Annuities

TLC: Taxation, Longevity and Control


Annuities

Health care might be one of the most expensive risks in retirement. Today, and most likely to continue for the foreseeable future, government health care premiums are based on means testing based on income levels. It’s important to understand the components of the income calculations. And, it’s equally important to determine how to control that income.

 

In general, less taxable income translates to less health care premium. The goal for the retiree should not be to lower taxes, but increase net income. Net income can be positively affected by reducing taxes, lowering premiums and other costs, and increasing the gross income to the client. Let’s look at some techniques that can add control to the financial plan that might also increase the net after-tax income to your client.

 

Asset Location Vs. Allocation

Many people tell me that purchasing a single-premium immediate annuity (SPIA) in today’s low interest rate environment is one of the worst decisions they could recommend. However, I think a SPIA can be the most effective tool in raising after-tax income for our clients. With today’s interest rates, a nonqualified SPIA can provide a high exclusion ratio for every payment received. This excluded amount is a non-taxable event and does not go into the calculations against Social Security taxation and health care means testing. 

 

Housing Wealth

In the United States today,there is as much housing wealth as the industry has in assets under management. The use of housing wealth might be the most underutilized strategy for any retiree. We ran simulations using housing wealth as a noncorrelated investment strategy during retirement. Every year that the markets ended down, the home equity was used to generate the income needed instead of the investment portfolio. This provided some time for the investment portfolio to recover.

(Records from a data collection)
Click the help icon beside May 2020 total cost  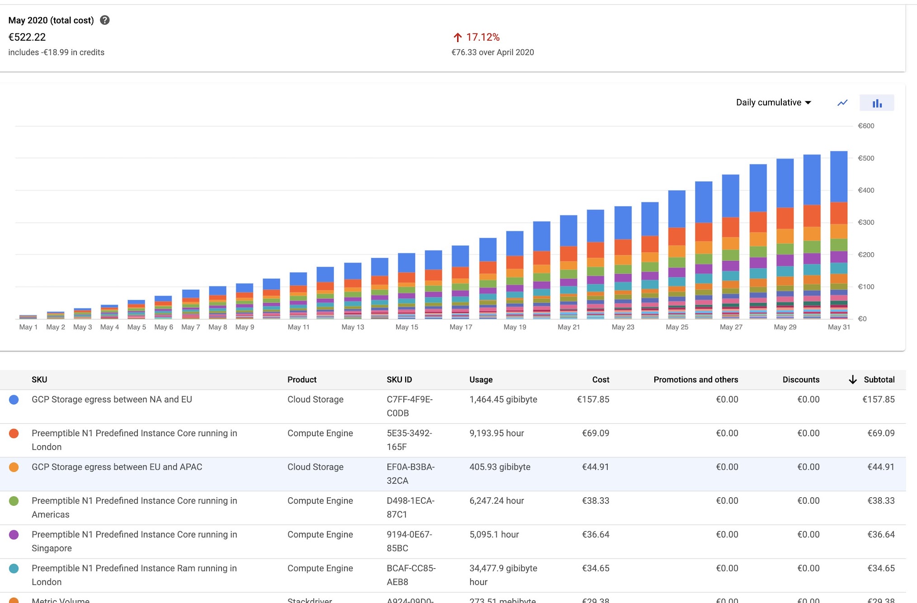pos(104,20)
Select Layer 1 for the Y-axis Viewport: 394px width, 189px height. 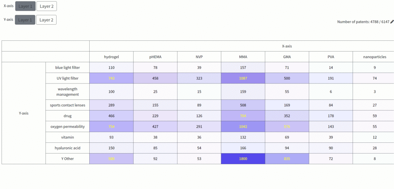click(25, 20)
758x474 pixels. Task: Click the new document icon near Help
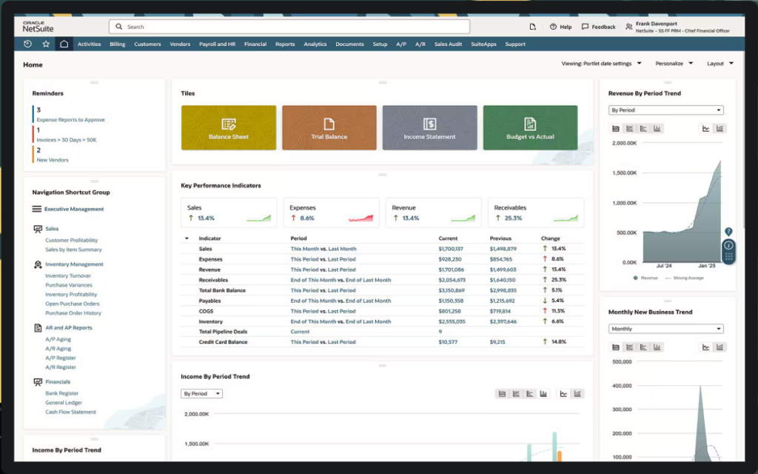pos(533,27)
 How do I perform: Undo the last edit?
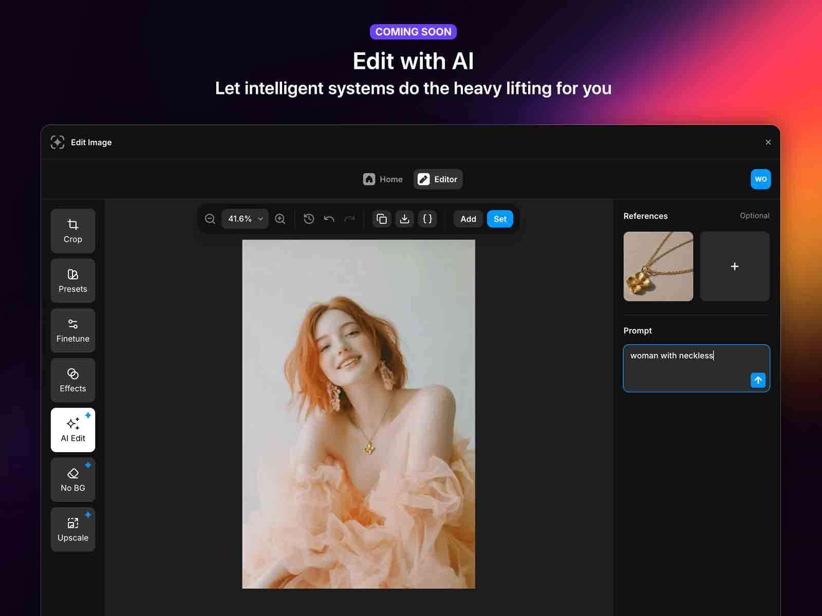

Task directions »
Could you continue the article on annuities and retirement income, starting right after its final sentence, in the same style?

Result for this task »
 

With a traditional systematic withdrawal strategy and no noncorrelated assets, the portfolio failed at age 95 in 26 percent of the simulations. The client would run out of income in more than one out of four situations. By using a withdrawal from the noncorrelated asset (home equity conversion mortgage), the failure rate dropped to just 2 percent. We decreased the risk of failure from one in four to one in 50. That’s a significant change in confidence for the American retiree.

 

Other Noncorrelated Assets

Noncorrelated assets don’t have to be just housing wealth. Fixed annuities with liquidity, cash and permanent life insurance are all noncorrelated assets. Life insurance and housing wealth provide access to these funds on a tax-free basis. Noncorrelated assets can be a great tool to control the tax on the retiree’s income and create flexibility of when to pay the tax based on the source of the income.

 

Winning Strategy

Instead of looking at rates of return, look at your client’s net after-tax income as a benchmark for performance. Look for solutions to increase gross income while managing taxes and expenses to increase the funds available for the retiree to spend.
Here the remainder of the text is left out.